Written request:
Begin at the line of the listing that has "You are a GUI" and stop after the line that has "click(127, 89)", writing out only those lines again, requests and all, with each answer coordinate adjusted by -99. Leave the pictures out.

#### Data for this task ####

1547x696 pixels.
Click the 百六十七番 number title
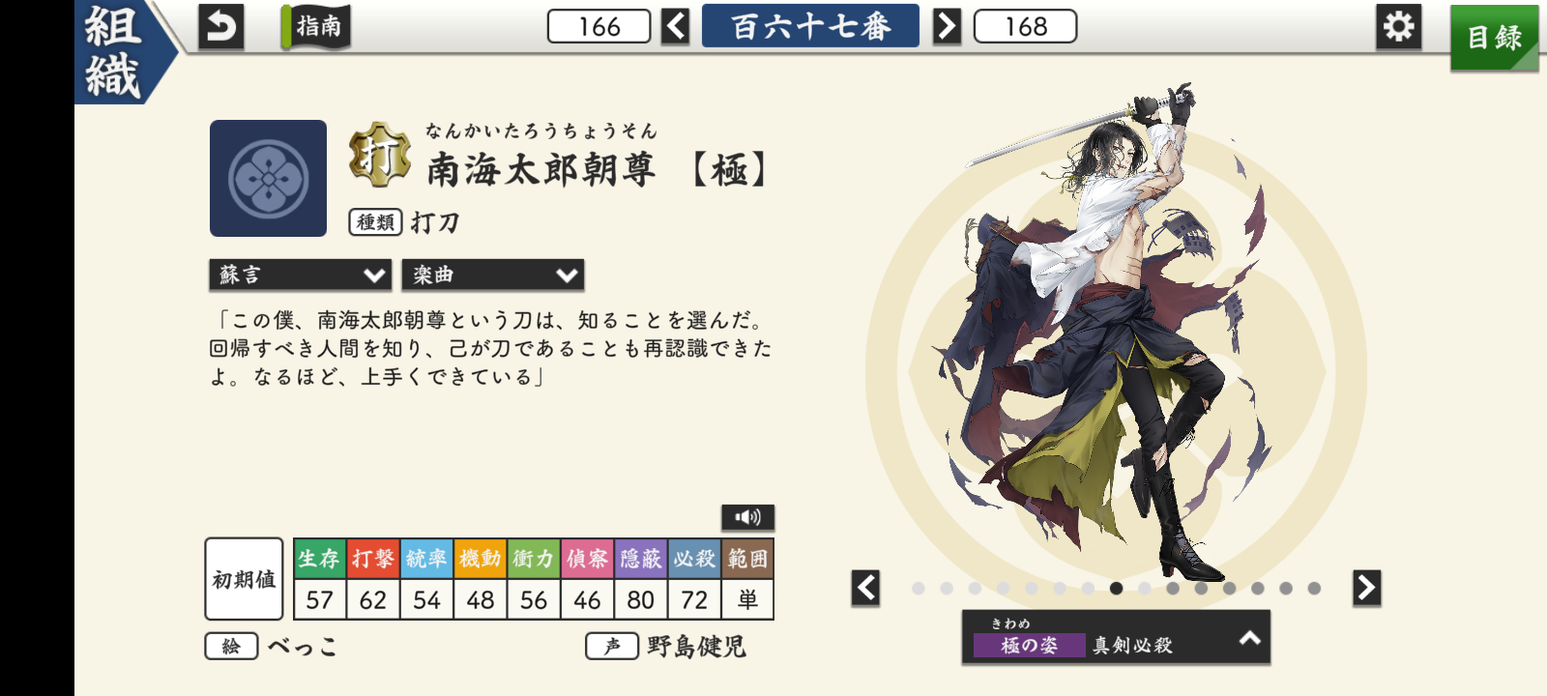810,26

####
#### Data for this task ####

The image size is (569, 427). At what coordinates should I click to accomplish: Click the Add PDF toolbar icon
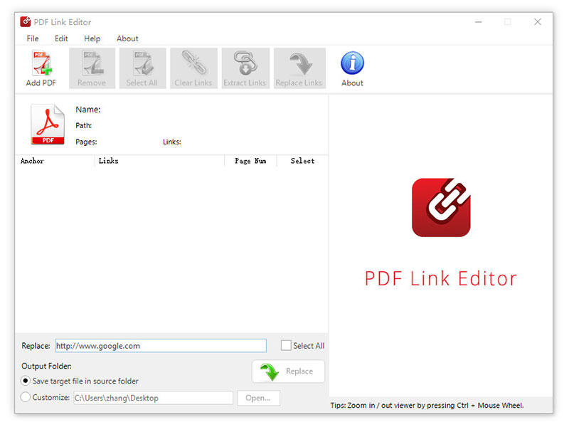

####
#### Data for this task ####

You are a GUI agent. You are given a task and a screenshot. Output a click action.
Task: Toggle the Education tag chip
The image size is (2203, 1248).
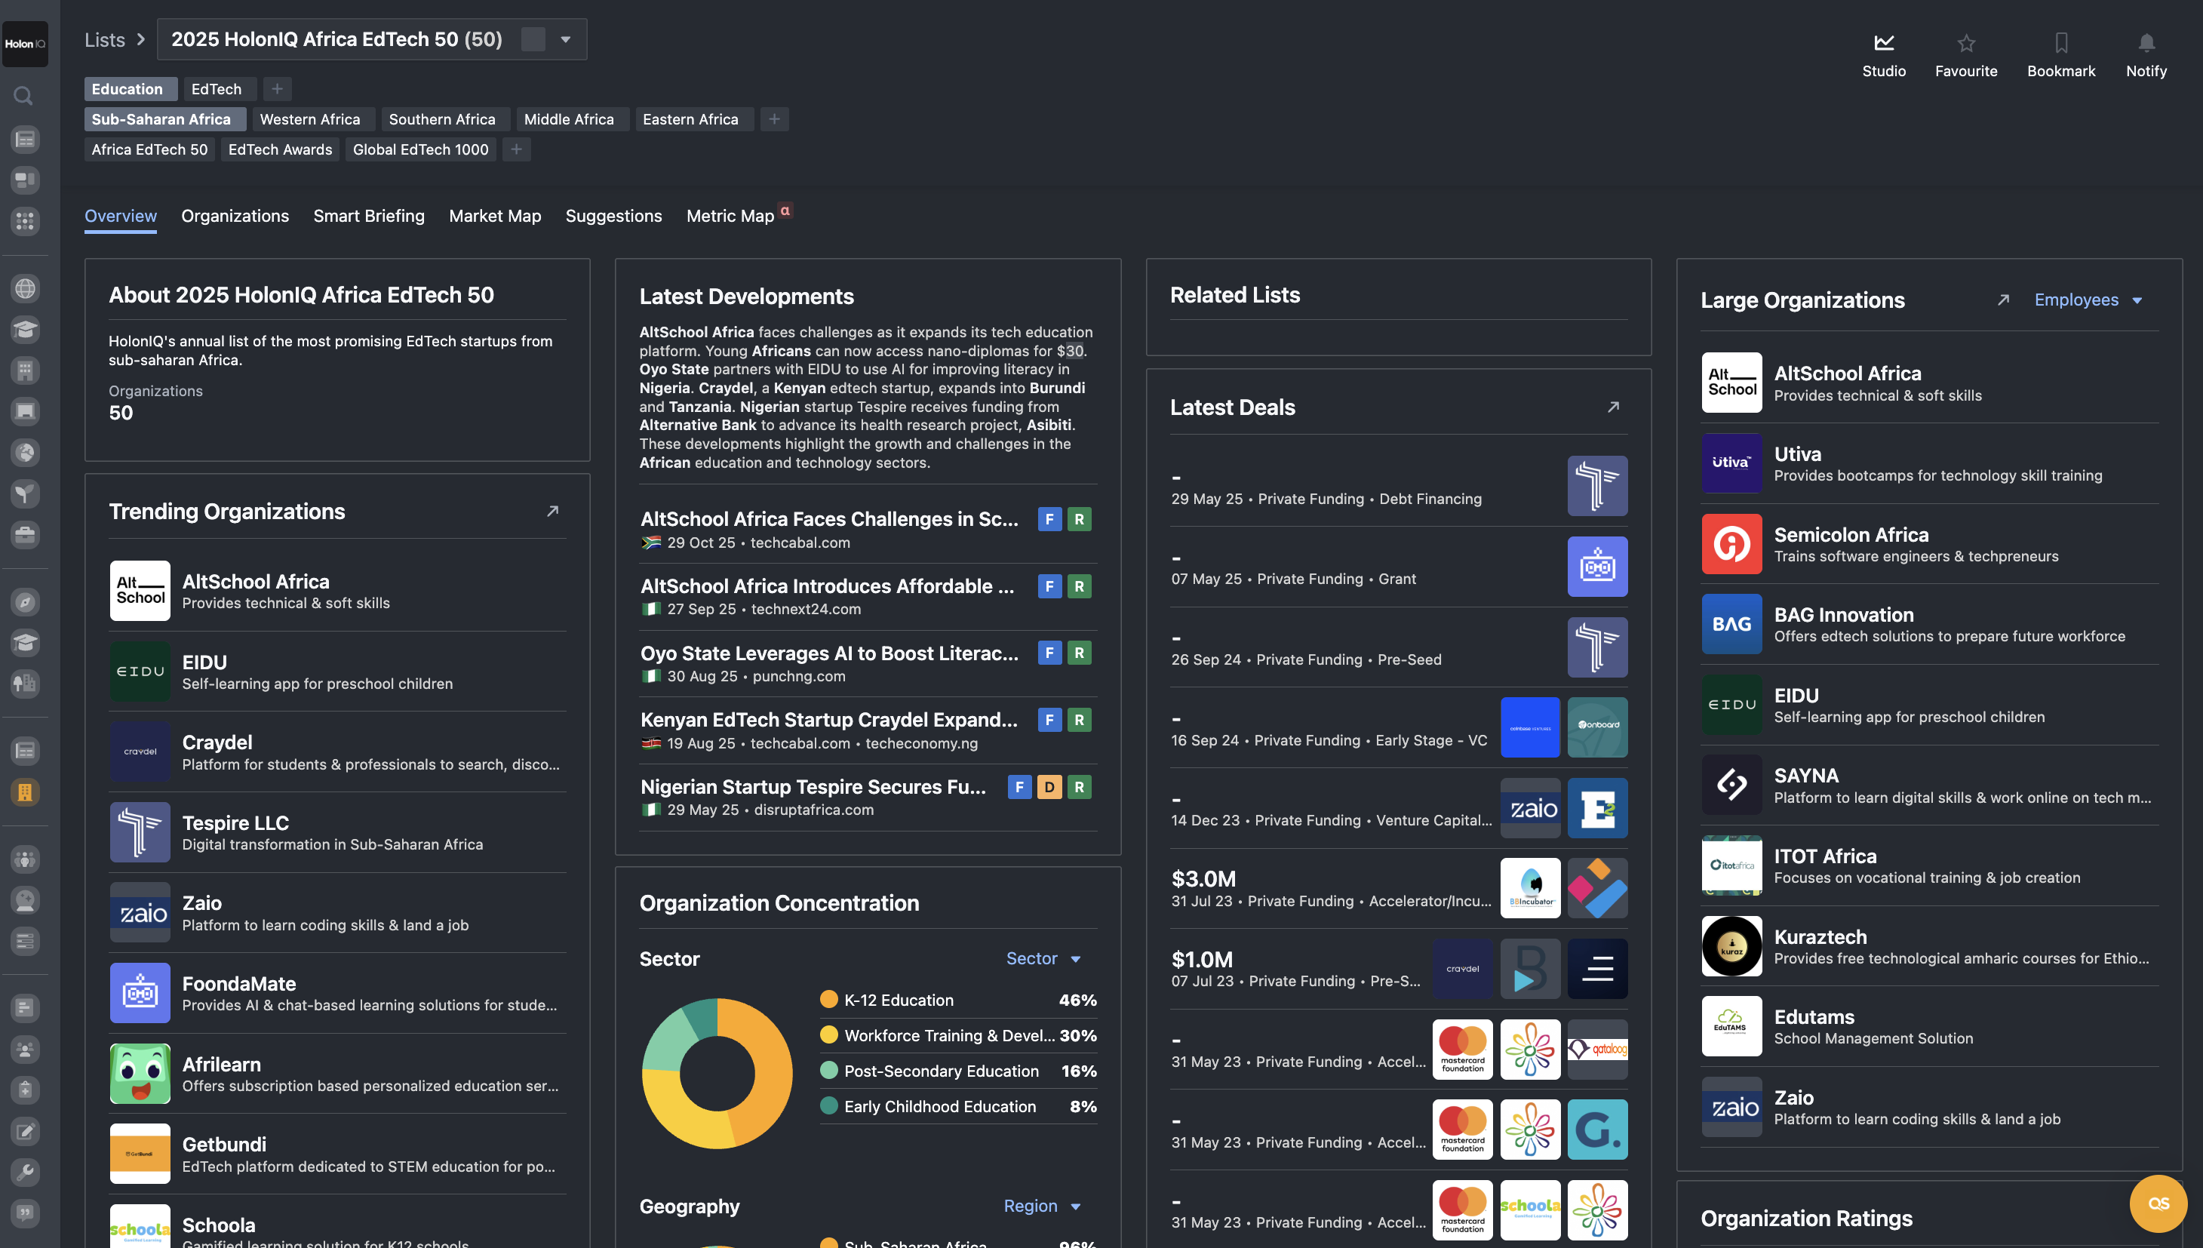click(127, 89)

####

Task result:
You are a GUI agent. You are given a task and a screenshot. Output a click action.
Task: Toggle the Education tag chip
The image size is (2203, 1248).
click(28, -10)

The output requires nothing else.